According to this, athletes who have a big length of legs, therefore large amplitude of strides, in the air phases, will have much more rectilinear route than curvilinear ones in relation to athletes with a smaller leg length and will enjoy less than the short ones the advantages of the run in curve, since they will have less essential movements to the jump. There are very tall jumpers that create part of the jump movement by introducing the arm, since the running did not cause enough speed to jump effectively [10].

According to Bravo, Ruf e Velez [1], the run in curve causes, besides the lateral inclination of the athlete to neutralize the angular moment, an increase of frequency of the strides which are produced fundamentally by a reduction in time of flight (specially in the last strides). As a result, we have a tension of the extensor musculature of the legs, like a sharp pushup of the leg in inner curve (picture 4, frame 7) elements that later favor a more dynamic answer during the takeoff.

The last three strides

Here, the culminant moment of the jump starts, where the athlete does series of actions that will transform the horizontal speed of the c.g. in vertical speed during the impulse and where the angular movements for passing the bar will be formed. The quality of the jump depends on the form in which the antepenultimate takes place (left foot) to the penultimate support (right foot, picture 4, frame 6) and the penultimate support to the takeoff (left foot, frame 11) [1].

The last three supports have a fundamental role in the jump. It is very important to emphasize that, as the athlete technique evolves, these three supports will be performed much closer to the same axis (picture 3, frame A).
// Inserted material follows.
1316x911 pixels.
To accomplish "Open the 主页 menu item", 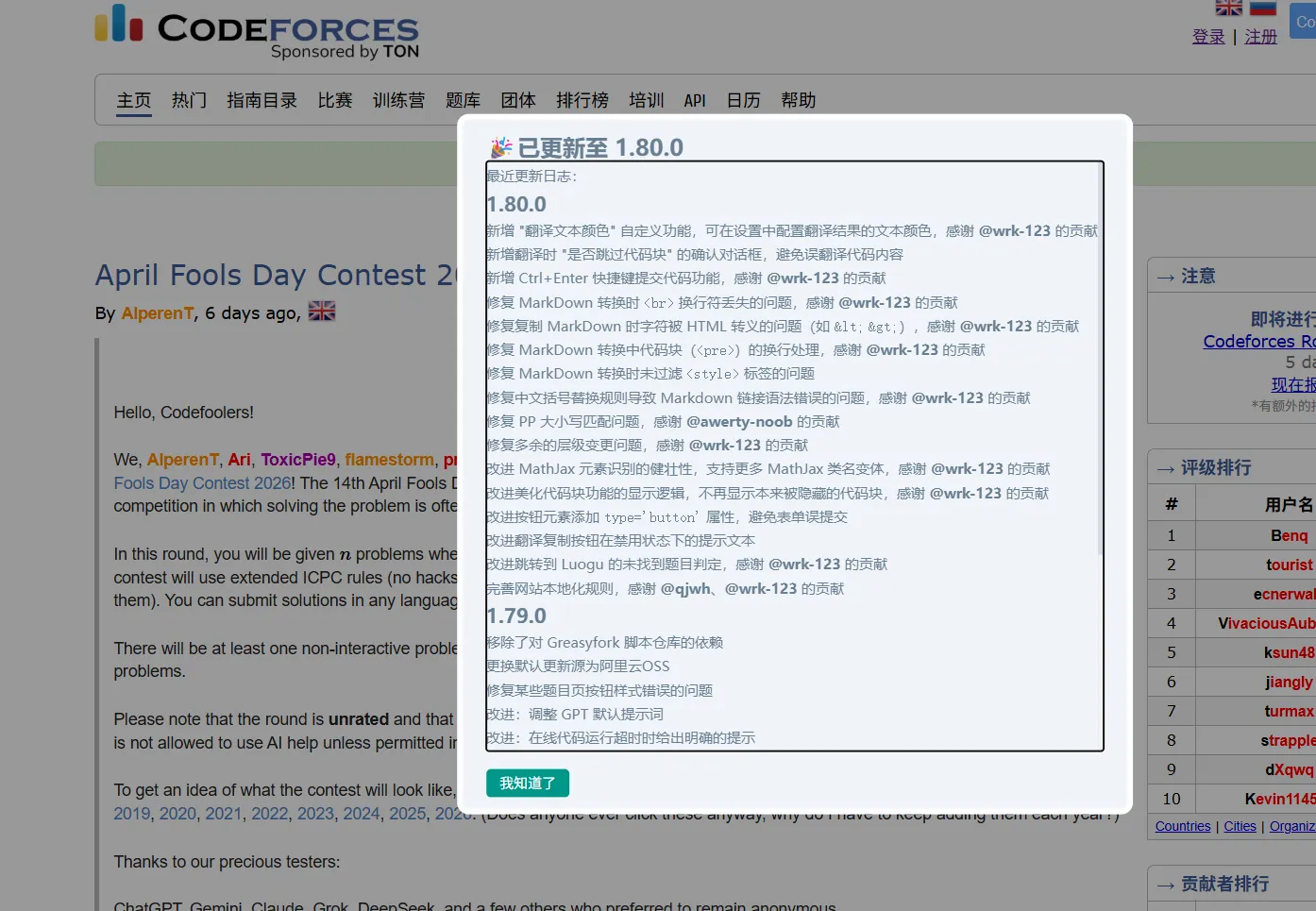I will [x=133, y=99].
This action avoids a premature rotation on the longitudinal axis of the athlete and a bigger oscillation of the free leg, as well as a great extension before placing the leg thrust. This is a problem of the beginner jumper, who opens the penultimate support to the outside of the curved line (right foot, frame B), to allow the fast step of the takeoff leg and cause earlier the longitudinal rotation of the back towards the bar [1].

According to Velez Blasco [10], this action makes the hips go forward, although without the speed and the impulse force that they could have if this support really was on the running line. Thus, we have a premature rotation on the longitudinal axis. Running on the race line, all forces that the athlete generates on the ground will pass directly the c.g. and it will not be a projection of these forces, as it happens as the support is opened. The reason to open the penultimate support, besides helping the longitudinal rotation, is that the musculature of the athlete can not be able to support the extension forces that will increase the forces of pressure in the following support.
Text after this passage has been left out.